Il existe une autre anomalie dans mon registre d’état civil au Liban. Il y est inscrit que je suis Grec catholique. Cela signifie chrétien, catholique, de rite grec. Les autorités ne demandent pas aux parents venus déclarer une naissance un certificat de baptême avant d’inscrire cela ou quoi que ce soit d’équivalent si vous n’êtes pas chrétien. Chacun hérite de la confession de ses parents. Mes enfants sont Grecs-catholiques, alors même qu’ils n’ont reçu aucune éducation religieuse et qu’ils ne sont pas baptisés.

Moi-même, je suis athée. Mon appartenance à la communauté grecque catholique, que j’aime bien par ailleurs, est donc parfaitement fictive. Pourtant mon statut personnel, c’est-à-dire les lois qui régissent mon mariage et la manière dont mes enfants se partageront mes biens, si par extraordinaire je leur laissais quoi que ce soit au Liban, est réglé par les textes de ma communauté et non par les lois de la République.

En particulier, du fait que l’Église catholique n’autorise pas le divorce, les couples mariés dans l’un des rites catholiques représentés au Liban ne peuvent pas divorcer dans le pays.

Le système confessionnel qui sévit au Liban est un système de division. Il est construit autour de la répartition des fonctions électorales, gouvernementales et juridiques ainsi que des échelons supérieurs de la fonction publique entre les différentes confessions représentées au Liban. Il n’est pas à l’origine de la guerre civile (1975-1990), mais il l’a considérablement aggravée.

Au cours de cette guerre il y a eu des massacres de chrétiens par des musulmans et inversement, ainsi que des déplacements forcés de population, ayant pour objectif  de vider une région de ses chrétiens, musulmans ou druzes.

Aujourd’hui, la coexistence entre les confessions est redevenue paisible, si ce n’est la menace représentée par l’idéologie du Hezbollah – parti dominant le pays de facto – laquelle soutient l’idéal théocratique chiite, c’est-à-dire le règne du Guide Suprême qui se trouve être au pouvoir en Iran.

La révolution libanaise est décidée à mettre un terme à la division confessionnelle. Elle ne dit pas encore très clairement de quelle manière elle compte procéder, et n’indique la direction à prendre, se contentant pour l’instant de célébrer l’unité retrouvée des Libanais, ce qui n’est pas négligeable.

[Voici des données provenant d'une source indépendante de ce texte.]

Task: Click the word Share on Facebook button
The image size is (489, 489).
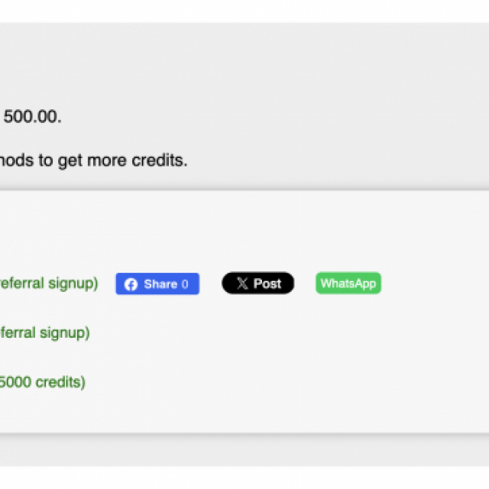Action: pos(160,284)
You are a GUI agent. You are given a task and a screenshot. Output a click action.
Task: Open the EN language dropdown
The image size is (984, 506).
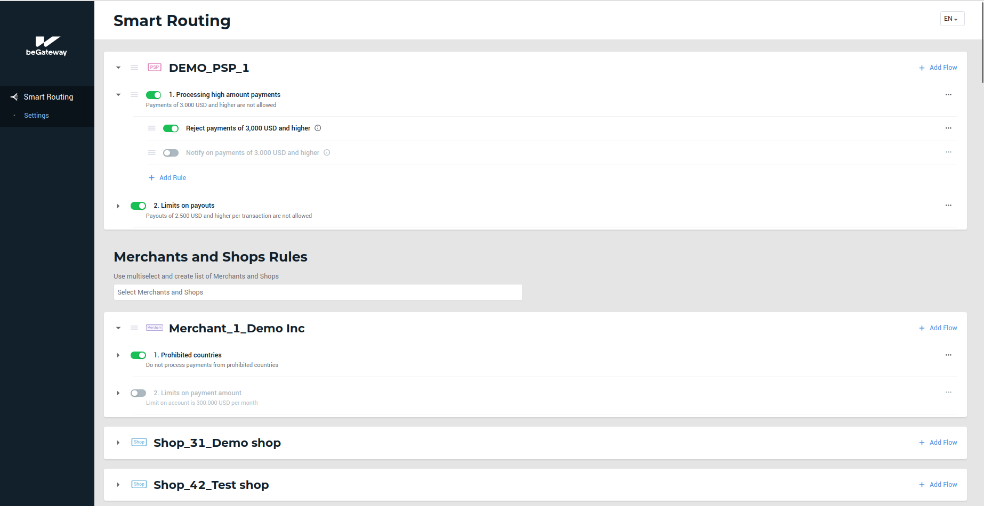951,19
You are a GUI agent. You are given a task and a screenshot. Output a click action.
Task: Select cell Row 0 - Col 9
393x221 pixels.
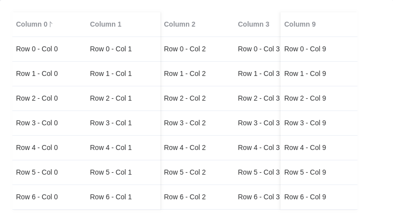click(x=305, y=49)
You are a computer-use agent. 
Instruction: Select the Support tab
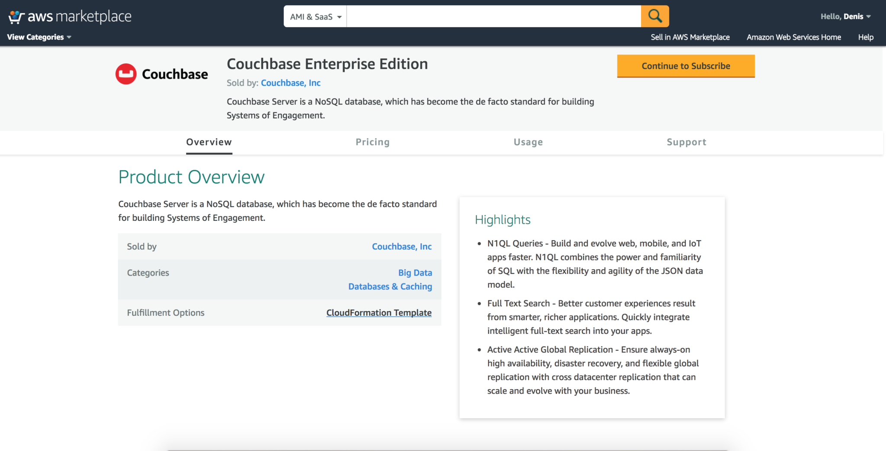686,142
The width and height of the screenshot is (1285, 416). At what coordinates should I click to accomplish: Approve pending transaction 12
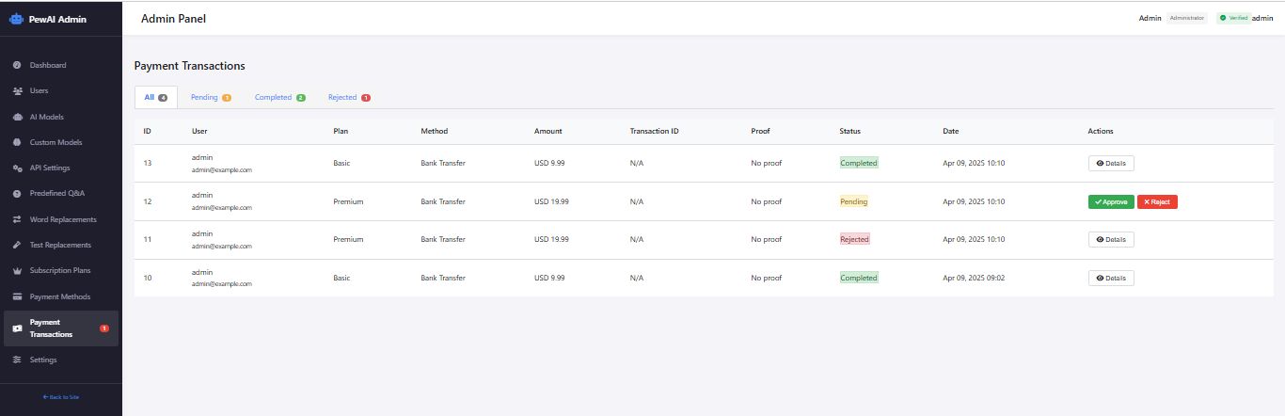coord(1111,201)
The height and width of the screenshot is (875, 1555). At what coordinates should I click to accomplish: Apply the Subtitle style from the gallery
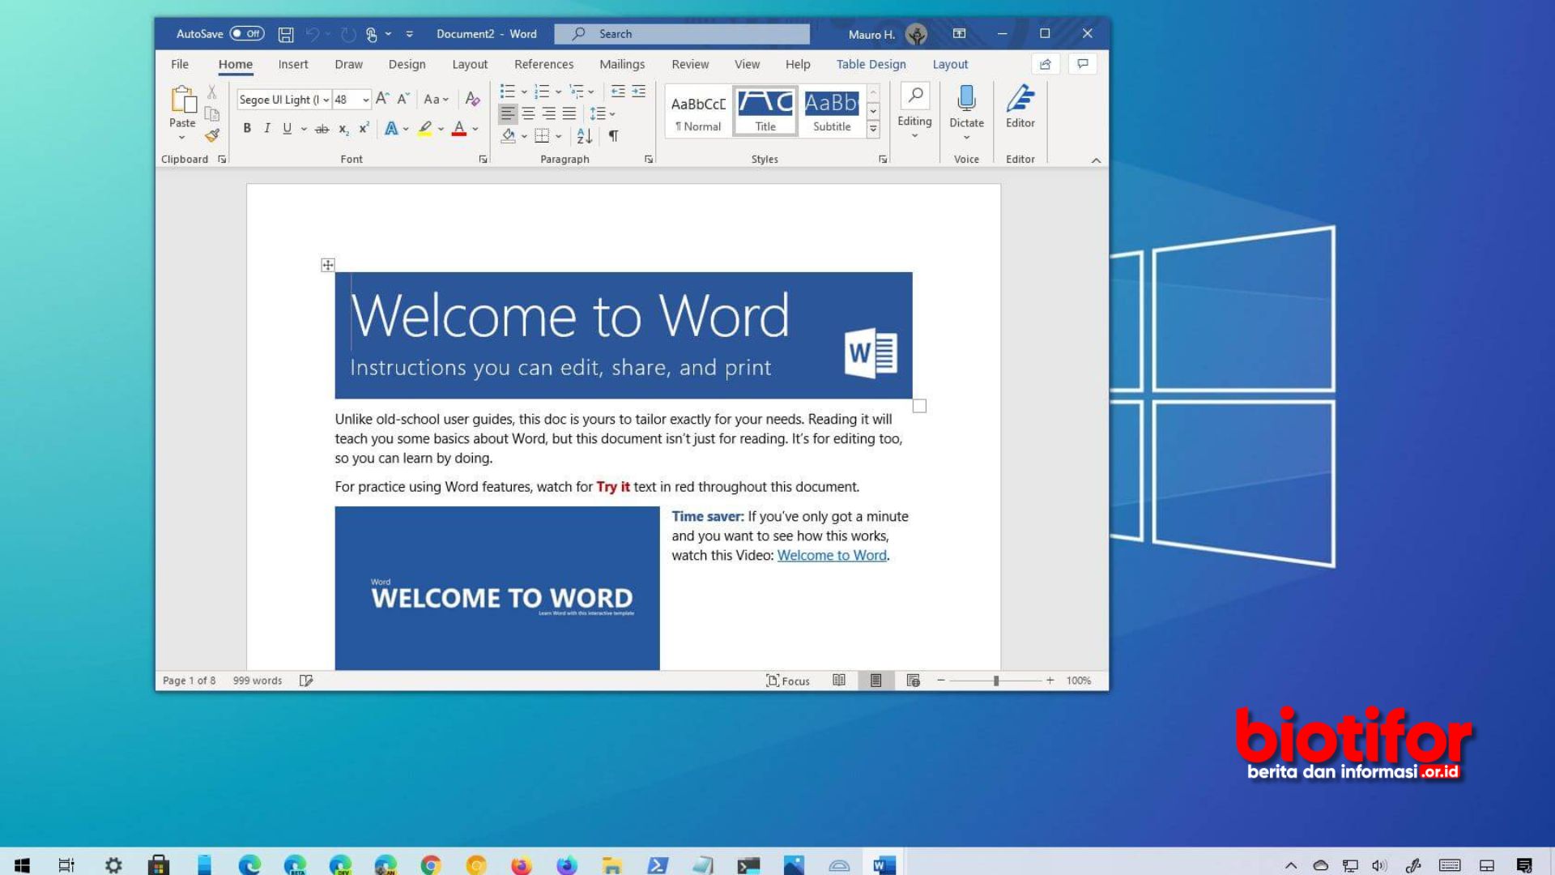(x=832, y=111)
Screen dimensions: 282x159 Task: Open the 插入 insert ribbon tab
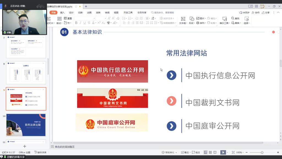pos(62,12)
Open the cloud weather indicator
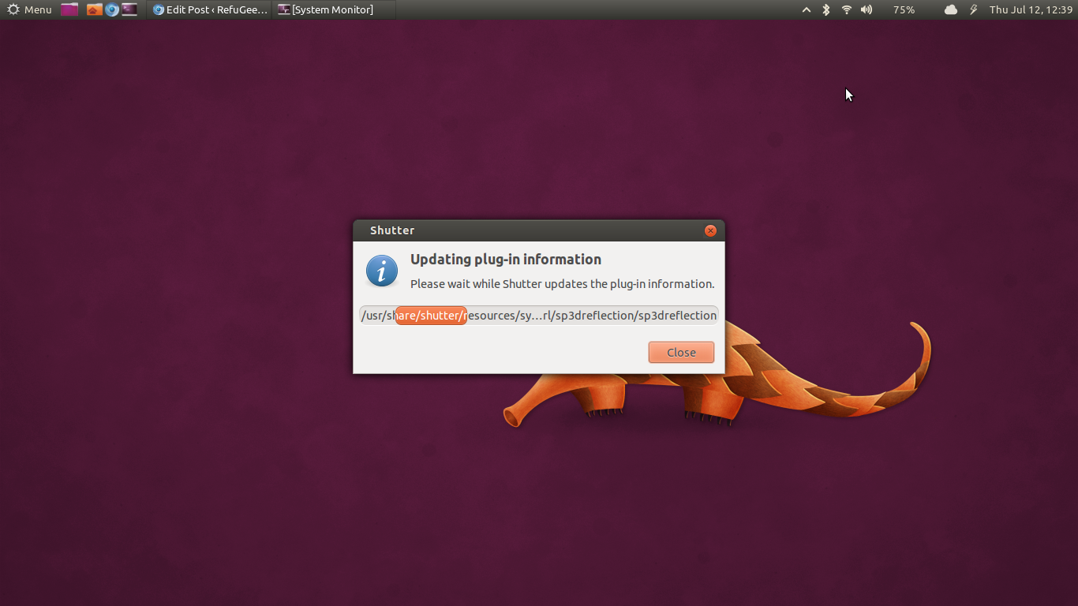Image resolution: width=1078 pixels, height=606 pixels. (x=950, y=9)
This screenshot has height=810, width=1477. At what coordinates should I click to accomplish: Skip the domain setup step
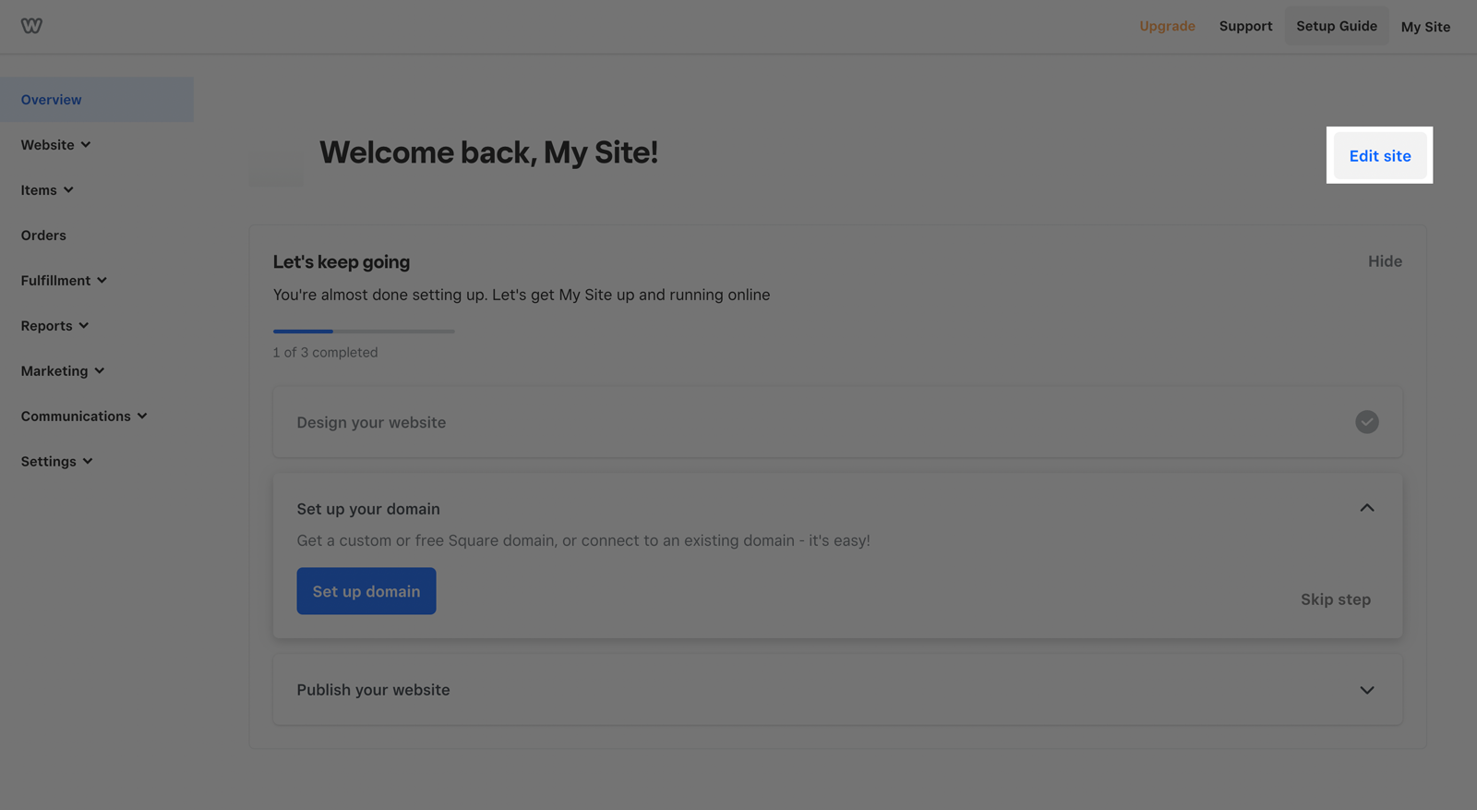click(1335, 599)
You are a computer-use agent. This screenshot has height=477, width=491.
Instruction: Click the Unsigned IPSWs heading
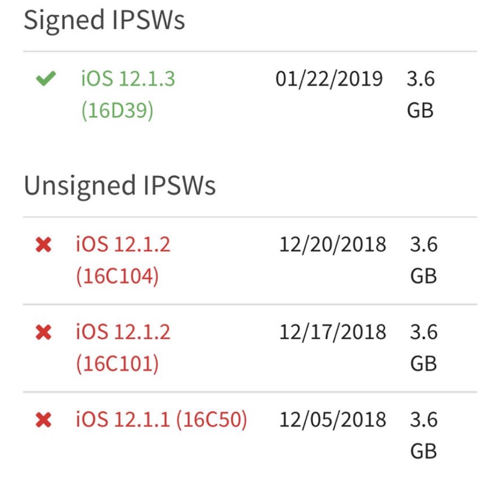point(120,186)
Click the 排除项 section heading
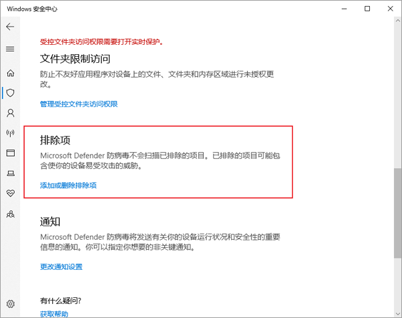 [56, 141]
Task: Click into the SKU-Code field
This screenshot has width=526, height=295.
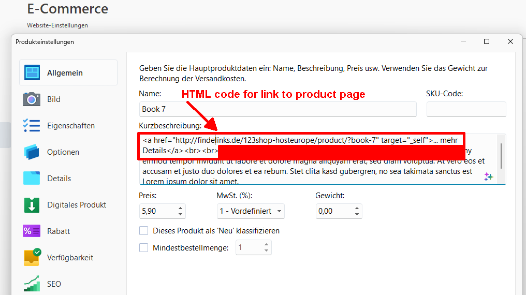Action: tap(466, 109)
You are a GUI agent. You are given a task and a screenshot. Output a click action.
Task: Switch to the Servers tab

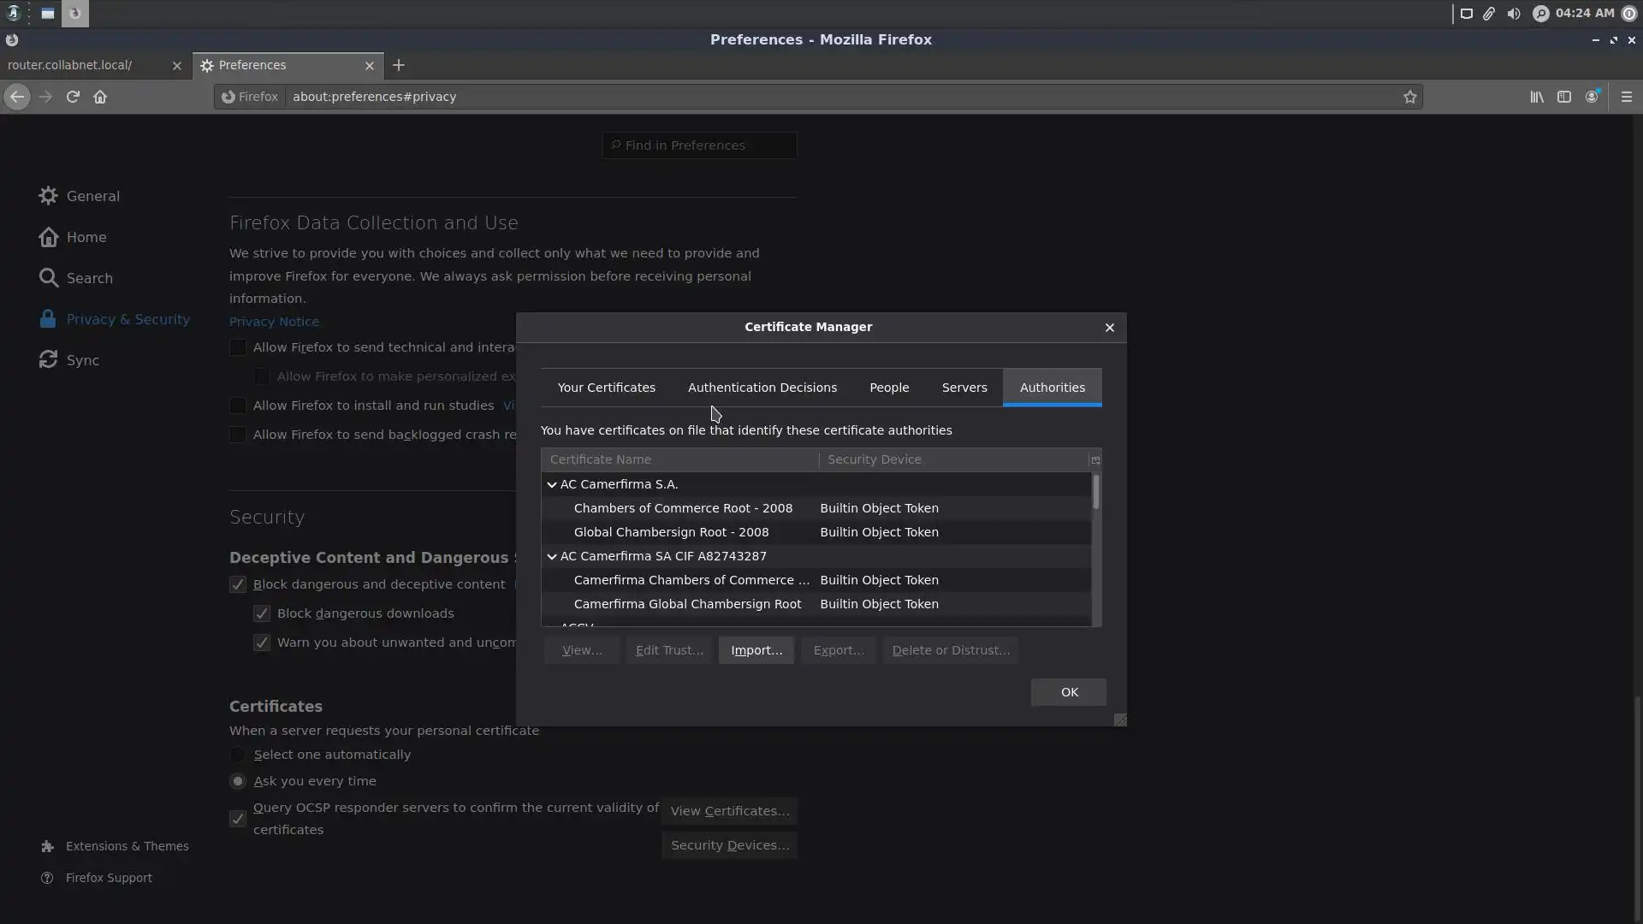(964, 388)
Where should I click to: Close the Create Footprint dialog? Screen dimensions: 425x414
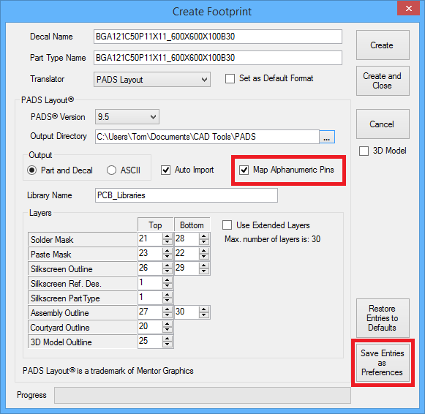pyautogui.click(x=409, y=8)
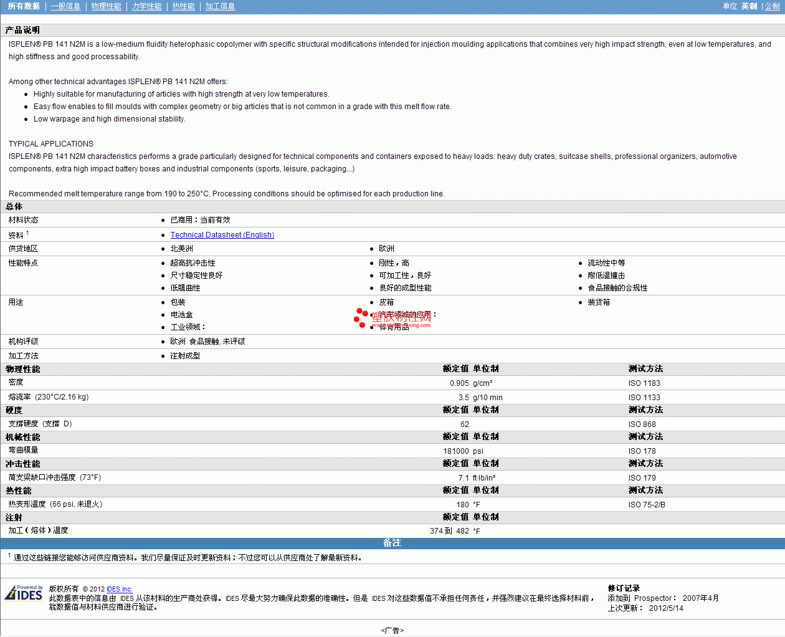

Dans toutes les manifestations, le seul drapeau brandi est le drapeau libanais. Il est d’ailleurs constamment déployé.

Notre hymne qui commence par : « Nous sommes tous pour la Patrie, pour les hauteurs, pour le drapeau », est constamment chanté. Ce n’est pas un signe de nationalisme étroit, du genre qui exclurait les non-Libanais, à l’instar des formes fascistes de nationalisme. C’est l’expression de la joie dans laquelle sont plongés les Libanais d’avoir découvert que leur identité commune c’est d’appartenir à un pays.

Cette identité les représente infiniment mieux et de manière infiniment plus réelle et authentique que celle d’appartenir à une confession religieuse, laquelle n’a plus beaucoup d’importance, en particulier chez nos jeunes.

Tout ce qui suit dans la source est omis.